О!Если бы ты только знал, приятель: какие хлопцы к ней сватались! Ромка Абрамович! Андрюшка Аршавин! Йен Гилан из Дееп Пурпле! Басков Колькя! Киркоров Филькя! И даже сам Билан! Эх! Дурра ты, дурра, Ассоль, в рот тебе пароход! И сколько таких дурочек наивных нагрел тот скотина сказочник???!!!! А в результате – Хрен им всем, а не принц с алыми парусами! Жалко мне их всех. Хочется крикнуть: «На хера вам паруса алые? Зачем вы бабы красивых любите?!!! Любите земных парней, простых романтиков, рыбаков и токарей!» Таких, как я. Верно, говорю, а? Пару рублей, кстати, не найдется? О! Червонец? Спасибо.
О ней, об нашей бабке Ассоль, кстати, даже поэмы разные сочиняли! Может, слыхал? Сашка Гриневский писал! Был такой сочинитель…. Он себя называл на иностранный манер, сокращенно – Грин. Тоже, кстати, сватался, горемыка…. Ассоль ему тоже не дала.
Кряхтя, пыхтя, постанывая от напряжения, матрос пересадил бабушку Ассоль в кресло каталку и увез, не прощаясь. Давно стихли его шаги. А поэт стоял неподвижно на берегу, всматриваясь безбрежную даль моря, словно пытаясь представить себя обманутой девчушкой Ассоль.

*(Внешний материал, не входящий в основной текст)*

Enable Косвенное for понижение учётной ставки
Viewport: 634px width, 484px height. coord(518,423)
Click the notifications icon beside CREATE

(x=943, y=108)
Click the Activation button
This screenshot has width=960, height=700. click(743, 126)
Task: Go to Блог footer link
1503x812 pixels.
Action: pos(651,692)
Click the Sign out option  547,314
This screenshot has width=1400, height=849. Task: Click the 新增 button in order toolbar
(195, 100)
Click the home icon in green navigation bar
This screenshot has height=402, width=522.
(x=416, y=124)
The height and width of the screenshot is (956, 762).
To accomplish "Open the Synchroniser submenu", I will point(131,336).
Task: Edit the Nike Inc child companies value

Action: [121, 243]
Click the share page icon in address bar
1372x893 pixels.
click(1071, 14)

В тишине приморского вечера раздался морок, шорох и шмякание чьих-то шагов. Откуда-то справа, из сумрака, возник, долгоносый, седовласый, старец в пенсне, в траченном молью, мятом фраке, с нелепой бабочкой, в канотье, и в стоптанных ботиночках «Нариман». Отдышавшись он спросил Шуева, подслеповато всматриваясь в горизонт и указав тростью в даль моря.
- Не приплыл ишшо?
- Кто? – спросил поэт.
- Ну, этот…. Фрегат. С алыми парусами!
- А что: вы его тоже ждете? - изумился Шуев.
- Жду, - печально вздохнув, отозвался старец.
- А вы его зачем ждете? Какая мотивация? – оживился Жуев.
Старичок хитровато посмотрел на Жуева и, после многозначительной паузы, через полчаса ответил загадочно:
- Близкие друзья называют меня – Ассоль!